What’s happening? The Google employees who signed the petition are “appalled by the violence inflicted by the United States Immigration & Customs Enforcement (ICE) and Customs & Border Protection (CBP).” They’re not alone: 46% of US adults want to abolish ICE, according to January data from market research firm YouGov. Another 60% of US adults “disapprove” of the actions ICE is taking as part of the administration’s immigration crackdown, PBS News/NPR/Marist Poll data found, and 65% think ICE has “gone too far.”
With this petition, Google employees may be “trying to assert a greater level of control over what they do on a day-to-day basis,” Steven Nevolis, an employment attorney and partner at New York-based law firm Ellenoff, Grossman, and Schole, said. “It’s not unusual to think that some would band together and say, ‘Hey, if I’m going to be spending this much time at work and energy at work, I want to be doing work that I feel good about.”
What’s next?
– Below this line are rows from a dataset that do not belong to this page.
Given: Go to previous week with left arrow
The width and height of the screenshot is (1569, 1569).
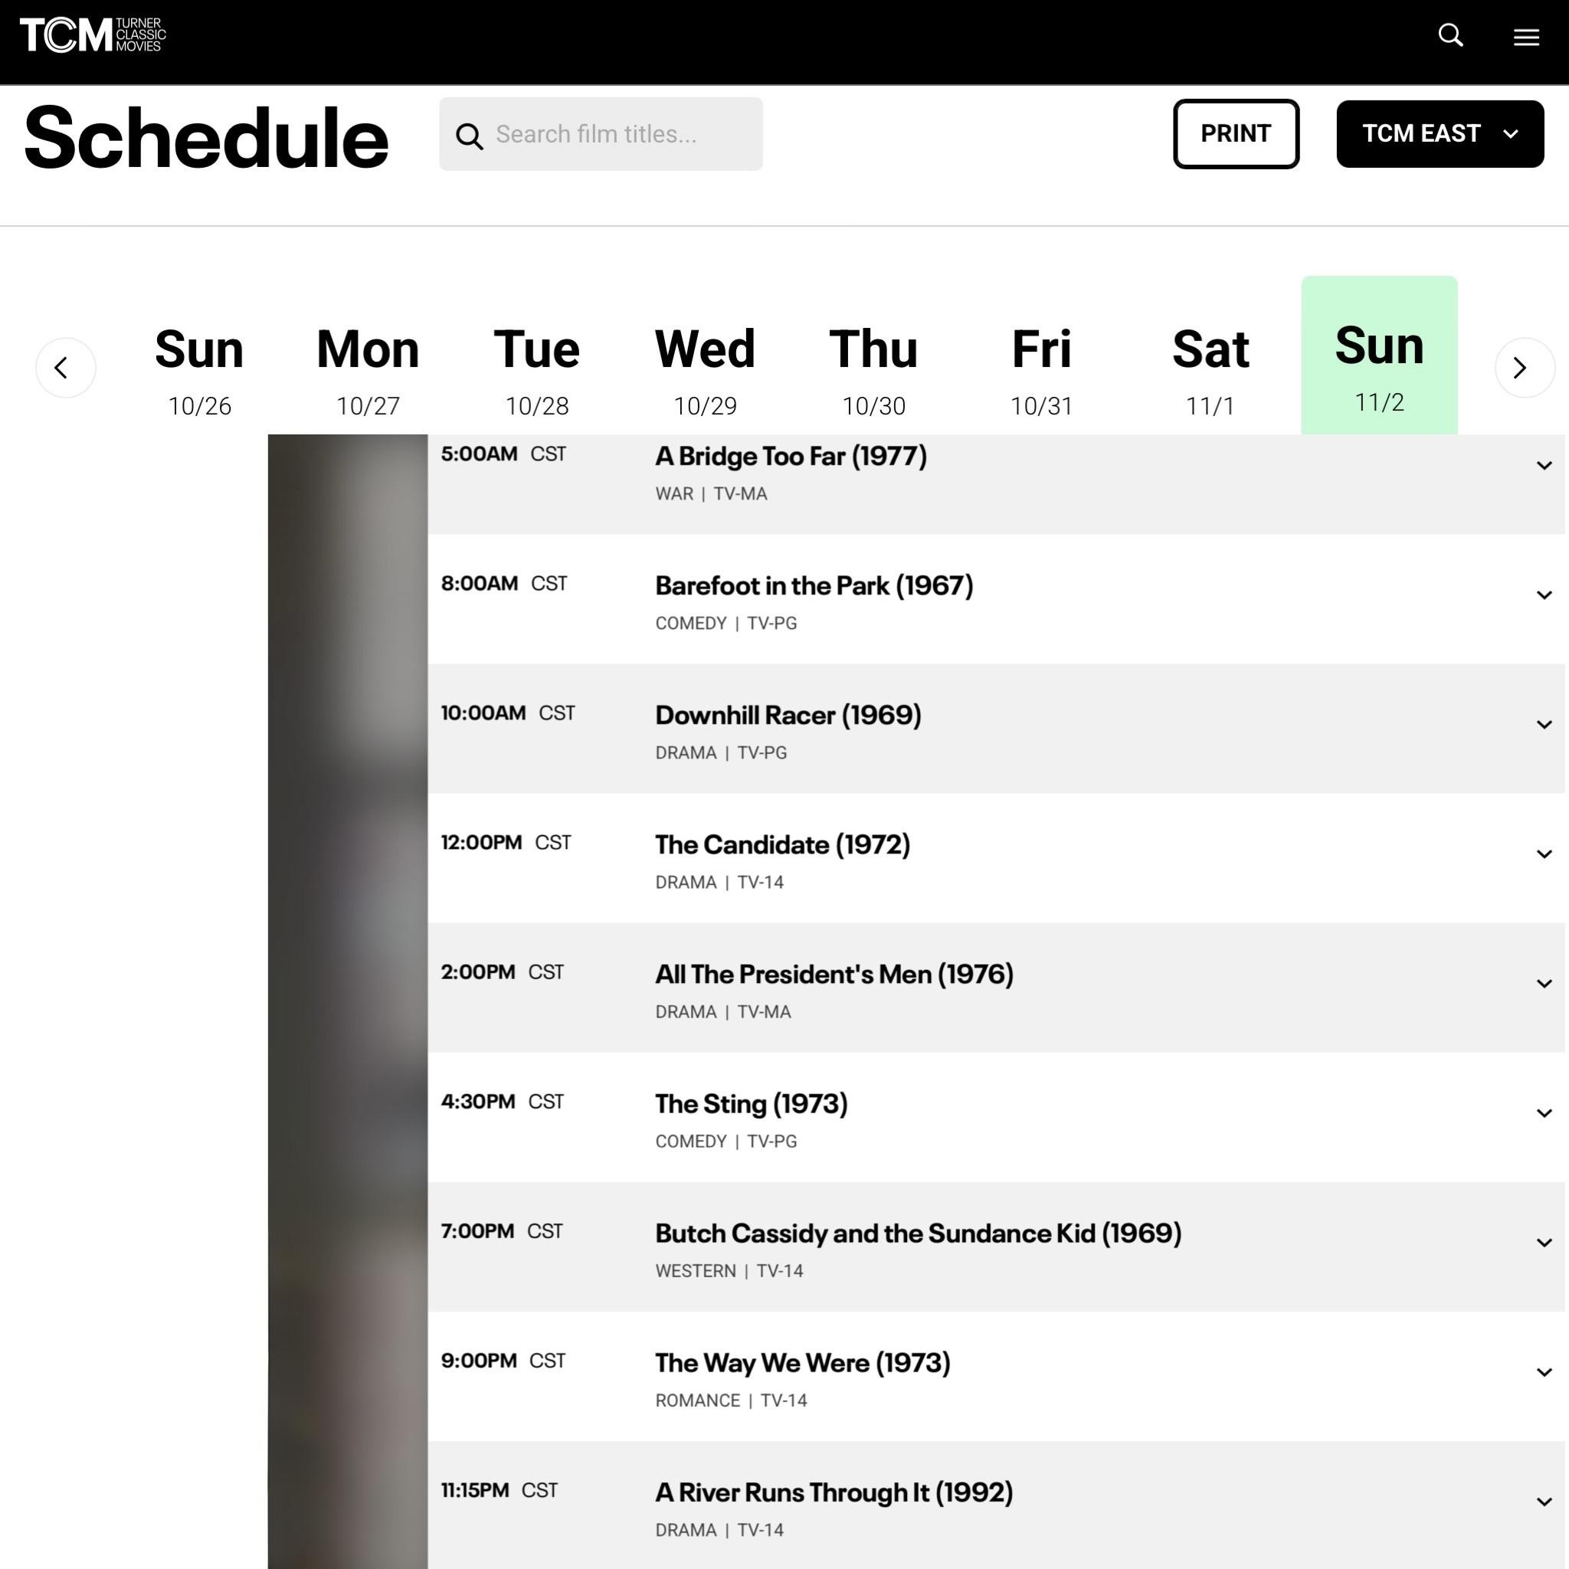Looking at the screenshot, I should (x=65, y=368).
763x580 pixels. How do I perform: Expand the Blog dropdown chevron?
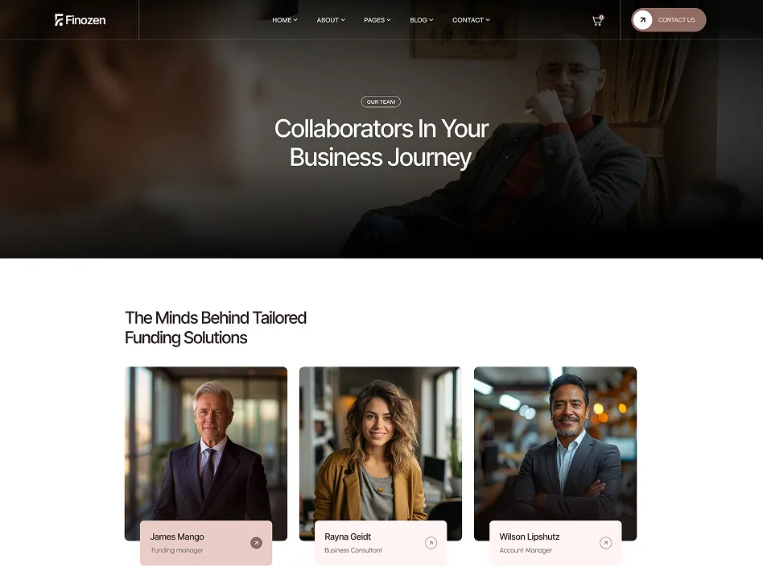pos(431,20)
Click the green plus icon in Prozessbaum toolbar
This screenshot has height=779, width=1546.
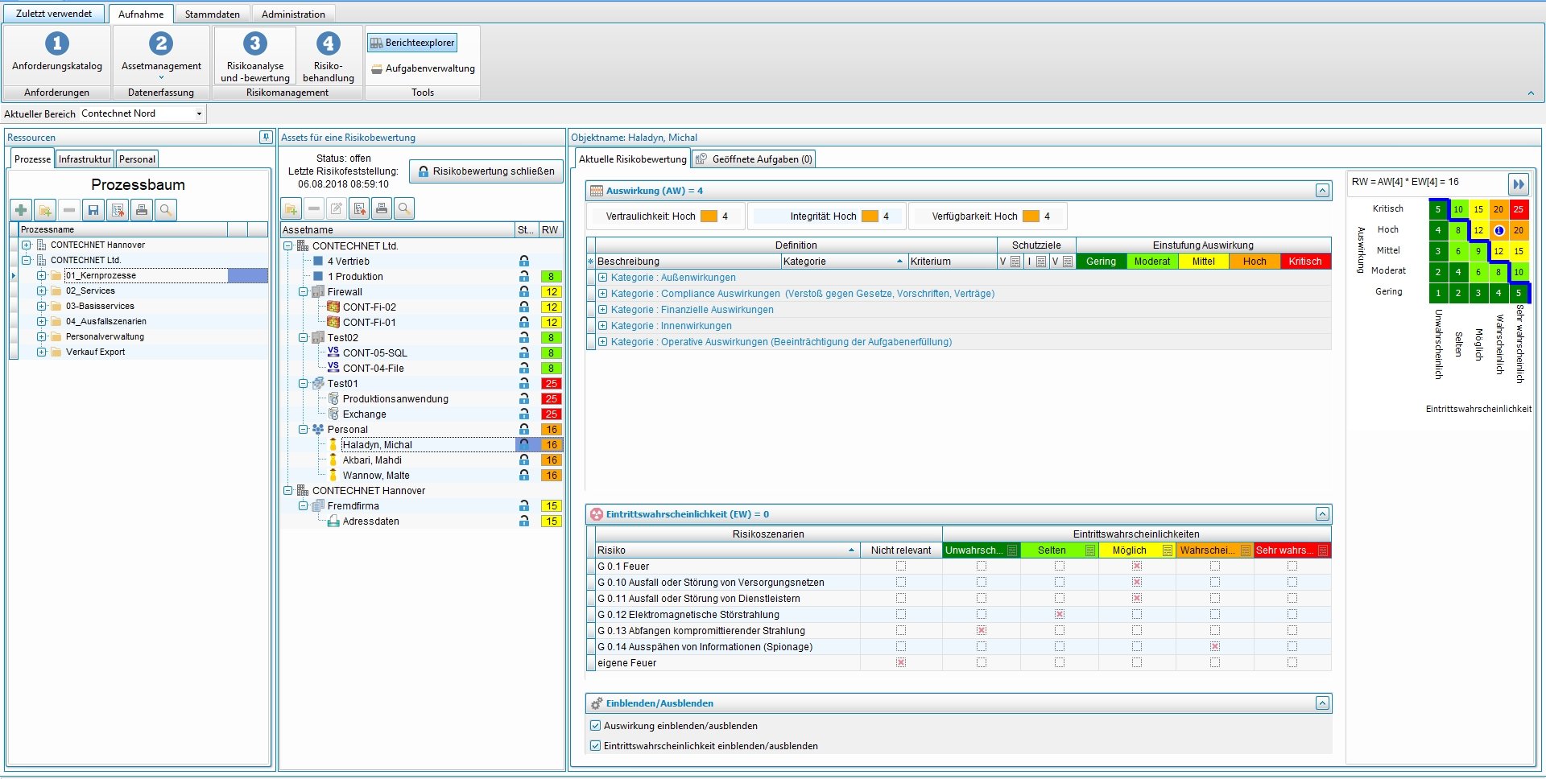21,210
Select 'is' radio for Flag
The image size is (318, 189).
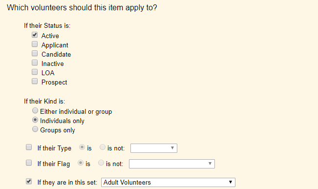click(x=81, y=163)
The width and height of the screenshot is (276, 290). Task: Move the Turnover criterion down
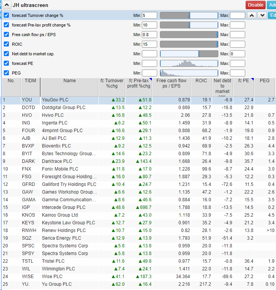(262, 15)
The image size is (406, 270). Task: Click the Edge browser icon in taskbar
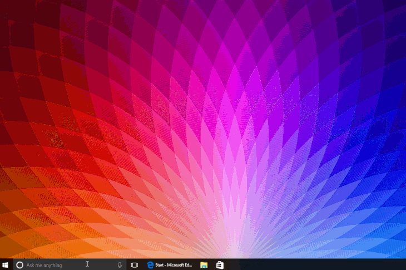pos(150,265)
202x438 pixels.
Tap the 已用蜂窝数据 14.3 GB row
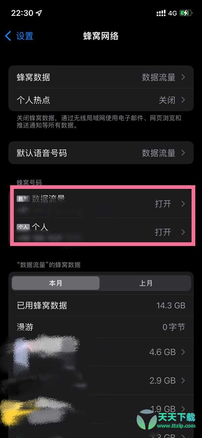tap(101, 305)
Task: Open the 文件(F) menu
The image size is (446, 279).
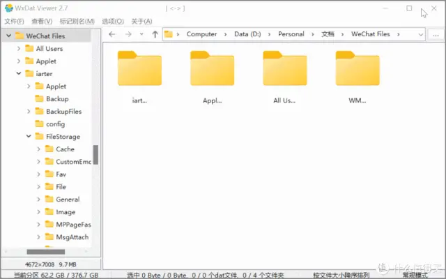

The National Labor Relations Act protects employees who raise concerns related to wages, safety, or working conditions via petitions to their employers, Nevolis told HR Brew.
“This doesn’t seem to be that,” Nevolis said. “This seems to be that these employees are objecting to an operational business practice of Google…There’s no real law that covers protecting employees who complain about lawful ways in which their employer does business.”
What’s “unfortunate for employees,” he added, is that Google isn’t legally required to stop doing business with these agencies. “This could be a precursor to a unionization drive,” in which legal concerns could arise if employees bring their demands to the bargaining table, Nevolis said, but that does not appear to be happening here.
This could also be a push to encourage employees at other companies, who do business with these agencies, to speak out too, he said.
He recommended that any company in a similar situation respond with “a very deft touch, PR-wise and employee relations-wise.”
Google declined HR Brew’s request for comment.